Ist DerWissenschaftscoach legal?

Ja, es besteht absolute Rechtssicherheit! Coaching ist Hilfe zur Selbsthilfe, also
eine gezielte Anleitung zum selbständigen wissenschaftlichen Arbeiten und deshalb ganz legal. Seit der „Guttenberg-Affäre“ und der Aufdeckung zahlreicher anderer Plagiatsfälle gibt es jedoch unter Studierenden Unsicherheit, was denn erlaubt ist. Grundsätzlich macht der Coach nichts anderes als ein idealer wissenschaftlicher Betreuer an der Universität oder an der Fachhochschule. Er berät den Arbeitsprozess, hilft bei der Gliederung eines komplexen Arbeitsvorhabens, gibt Tipps zur Literaturrecherche, verweist auf Formalien und Codes des wissenschaftlichen Arbeitens. Meist sind Professoren jedoch zeitlich völlig überlastet und können deshalb oft nur unzureichend diese notwendigen Beratungsfunktionen erfüllen.

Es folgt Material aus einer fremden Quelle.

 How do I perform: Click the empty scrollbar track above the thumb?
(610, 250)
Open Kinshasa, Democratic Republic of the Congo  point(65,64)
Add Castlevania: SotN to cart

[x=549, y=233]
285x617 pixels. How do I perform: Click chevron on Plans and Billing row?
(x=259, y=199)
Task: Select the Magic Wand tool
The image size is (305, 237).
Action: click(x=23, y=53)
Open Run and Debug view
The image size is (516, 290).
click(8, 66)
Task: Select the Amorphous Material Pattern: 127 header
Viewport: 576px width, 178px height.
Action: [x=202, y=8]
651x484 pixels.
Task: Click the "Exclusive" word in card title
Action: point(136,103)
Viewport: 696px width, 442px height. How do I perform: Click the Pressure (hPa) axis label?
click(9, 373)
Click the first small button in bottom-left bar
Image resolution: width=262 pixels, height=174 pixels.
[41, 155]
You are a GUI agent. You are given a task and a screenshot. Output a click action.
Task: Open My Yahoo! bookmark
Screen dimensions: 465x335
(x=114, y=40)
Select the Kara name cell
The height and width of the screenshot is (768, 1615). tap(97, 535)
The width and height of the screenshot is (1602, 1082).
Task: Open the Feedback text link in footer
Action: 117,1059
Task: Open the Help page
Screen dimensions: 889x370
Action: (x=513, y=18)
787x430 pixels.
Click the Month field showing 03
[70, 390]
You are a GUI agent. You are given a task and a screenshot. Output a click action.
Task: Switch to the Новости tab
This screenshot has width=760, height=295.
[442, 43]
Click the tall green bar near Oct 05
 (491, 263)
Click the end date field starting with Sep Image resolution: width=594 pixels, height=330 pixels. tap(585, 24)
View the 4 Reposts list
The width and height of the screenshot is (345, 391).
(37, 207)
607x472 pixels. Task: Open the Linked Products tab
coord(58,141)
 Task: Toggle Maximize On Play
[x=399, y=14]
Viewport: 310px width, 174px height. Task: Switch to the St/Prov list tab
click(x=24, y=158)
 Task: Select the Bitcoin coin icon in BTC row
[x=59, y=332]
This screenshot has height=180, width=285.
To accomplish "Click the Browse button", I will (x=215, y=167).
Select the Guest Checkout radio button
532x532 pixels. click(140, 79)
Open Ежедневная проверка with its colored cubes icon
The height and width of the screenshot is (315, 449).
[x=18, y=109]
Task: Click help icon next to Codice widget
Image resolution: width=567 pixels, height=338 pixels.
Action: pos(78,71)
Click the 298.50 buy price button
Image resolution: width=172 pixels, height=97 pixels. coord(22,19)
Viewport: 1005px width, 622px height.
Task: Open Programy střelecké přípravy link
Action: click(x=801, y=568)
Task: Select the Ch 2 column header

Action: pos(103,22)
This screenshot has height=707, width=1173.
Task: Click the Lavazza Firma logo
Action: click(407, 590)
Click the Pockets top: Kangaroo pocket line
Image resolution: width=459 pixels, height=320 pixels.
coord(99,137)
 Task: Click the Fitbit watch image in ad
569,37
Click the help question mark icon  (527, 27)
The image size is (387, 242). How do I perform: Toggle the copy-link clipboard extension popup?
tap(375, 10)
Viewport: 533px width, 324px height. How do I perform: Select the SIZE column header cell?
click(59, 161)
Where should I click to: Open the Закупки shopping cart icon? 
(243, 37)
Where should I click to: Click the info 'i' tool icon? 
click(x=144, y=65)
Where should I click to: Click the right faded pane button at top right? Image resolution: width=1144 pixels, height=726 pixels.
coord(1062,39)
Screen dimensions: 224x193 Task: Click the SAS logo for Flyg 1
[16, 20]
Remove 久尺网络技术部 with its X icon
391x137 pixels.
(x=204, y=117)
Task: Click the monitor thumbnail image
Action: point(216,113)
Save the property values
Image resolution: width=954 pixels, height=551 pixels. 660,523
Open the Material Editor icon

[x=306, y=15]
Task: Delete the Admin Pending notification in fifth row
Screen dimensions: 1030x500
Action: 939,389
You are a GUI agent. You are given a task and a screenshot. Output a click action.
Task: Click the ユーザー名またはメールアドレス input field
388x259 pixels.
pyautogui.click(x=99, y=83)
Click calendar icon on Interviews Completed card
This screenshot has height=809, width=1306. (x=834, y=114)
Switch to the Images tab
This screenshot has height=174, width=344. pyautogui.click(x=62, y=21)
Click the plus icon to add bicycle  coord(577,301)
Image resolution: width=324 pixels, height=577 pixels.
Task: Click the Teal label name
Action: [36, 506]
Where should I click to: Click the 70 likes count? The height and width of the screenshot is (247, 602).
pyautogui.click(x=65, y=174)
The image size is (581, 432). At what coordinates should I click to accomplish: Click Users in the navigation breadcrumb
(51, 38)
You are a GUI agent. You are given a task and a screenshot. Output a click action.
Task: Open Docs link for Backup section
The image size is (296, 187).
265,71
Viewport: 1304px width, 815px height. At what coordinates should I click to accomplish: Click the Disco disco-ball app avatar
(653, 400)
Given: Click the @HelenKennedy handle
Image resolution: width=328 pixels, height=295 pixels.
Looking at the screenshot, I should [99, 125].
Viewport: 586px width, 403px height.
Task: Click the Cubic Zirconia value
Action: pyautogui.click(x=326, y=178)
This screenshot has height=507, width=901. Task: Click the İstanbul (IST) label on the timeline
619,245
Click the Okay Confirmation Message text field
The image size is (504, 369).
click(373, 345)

Jede wissenschaftliche Arbeit muss selbständig geschrieben werden. Mit der eigenhändig unterschriebenen „Selbstständigkeitsversicherung“ am Schluss jeder wissenschaftlichen Arbeit ist der Kern der wissenschaftlichen Ethik anerkannt. Erlaubt ist es selbstverständlich, sich mit anderen zu beraten und seine wissenschaftlichen Kompetenzen zu erweitern. Auch Lektoratsarbeiten werden durch die Selbstständigkeitsversicherung nicht berührt, sie sind ebenfalls legal.

Schreiben Sie für ein erhöhtes Honorar meine gesamte Arbeit im Sinne eines Ghostwriters?

Unmissverständlich: NEIN!

Wie lange dauert der Coachingprozess?

Das hängt weitgehend von Ihnen ab; also von Ihren Bedürfnissen, Ihren Ansprüchen, Ihren Perspektiven. Faustregel: Nach ca. 20 Coaching-Stunden sind wir bei Master- und Doktorarbeiten „überm Berg“!

Gibt es auch ein „Persönlichkeits-Coaching“?

Ja, soweit es für den Schreibprozess notwendig ist. Erkennbare Blockaden und Arbeitshemmungen müssen aufgelöst werden, damit der Text frei fließen kann! Im Rahmen des Wissenschaftscoachings werden dabei verschiedene Techniken psychodynamischer Aktivierung integriert.